= Excerto para ler =

Friday, April 1, 2011

Os dias 1 de Abril do ano

Tenho andado à volta com a mentira.

Numa esfera pessoal, há pouco tempo, houve uma pessoa que eu amava muito que me mentiu de forma imperdoável. O impacto da(s) mentira(s) dessa pessoa tem sido avassalador, abriu-me os olhos para a necessidade de crescer e de me distanciar desses actos injustos para com os outros e para connosco mesmos. Ao mentirem-me, decidi que não quero voltar a mentir a mim própria, mesmo que isso me custe uma felicidade momentânea. Acho que não preciso disso para sentir que os que estão fora de mim gostem de mim... A mentira dessa pessoa levou-me a redefinir parâmetros na minha vida. Estou num processo de auto-conhecimento, de fortalecimento pessoal, espiritual, social e profissional, com o objectivo de não me deixar amargar pelas circunstâncias. Tudo isto para que, um dia, eu possa ser realmente feliz, independentemente do que possa acontecer.

= Excerto da fonte =
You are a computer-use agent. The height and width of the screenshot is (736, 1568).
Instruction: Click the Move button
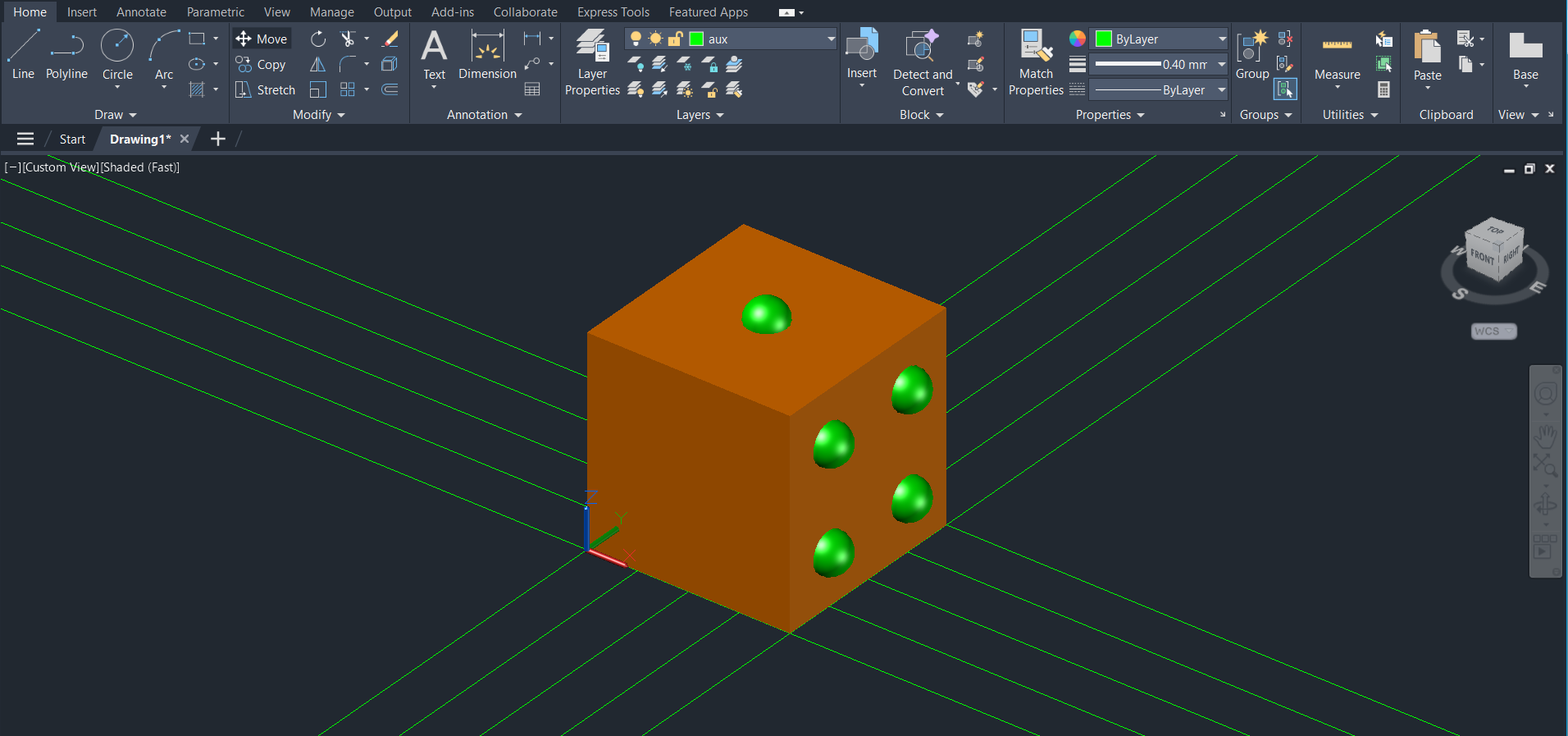click(262, 39)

= Exercícios =
1. Reescreva o trecho do texto sobre a mentira que vai de "Tenho andado à" a "que possa acontecer.", substituindo "felicidade" por "alegria".
2. Responda às perguntas seguintes com base no texto sobre a mentira.
(a) Com que tem andado à volta quem escreve?
(b) O que decidiu quem escreve ao mentirem-lhe?
(c) Com que objectivo decorre o processo de auto-conhecimento descrito?
3. Enumere todos os tipos de fortalecimento que o texto sobre a mentira menciona.

= Respostas aos exercícios =
1.
Tenho andado à volta com a mentira.

Numa esfera pessoal, há pouco tempo, houve uma pessoa que eu amava muito que me mentiu de forma imperdoável. O impacto da(s) mentira(s) dessa pessoa tem sido avassalador, abriu-me os olhos para a necessidade de crescer e de me distanciar desses actos injustos para com os outros e para connosco mesmos. Ao mentirem-me, decidi que não quero voltar a mentir a mim própria, mesmo que isso me custe uma alegria momentânea. Acho que não preciso disso para sentir que os que estão fora de mim gostem de mim... A mentira dessa pessoa levou-me a redefinir parâmetros na minha vida. Estou num processo de auto-conhecimento, de fortalecimento pessoal, espiritual, social e profissional, com o objectivo de não me deixar amargar pelas circunstâncias. Tudo isto para que, um dia, eu possa ser realmente feliz, independentemente do que possa acontecer.

2.
(a) Com a mentira.
(b) Decidiu não voltar a mentir a si própria, mesmo que isso lhe custe uma felicidade momentânea.
(c) Com o objectivo de não se deixar amargar pelas circunstâncias.

3. Pessoal, espiritual, social e profissional.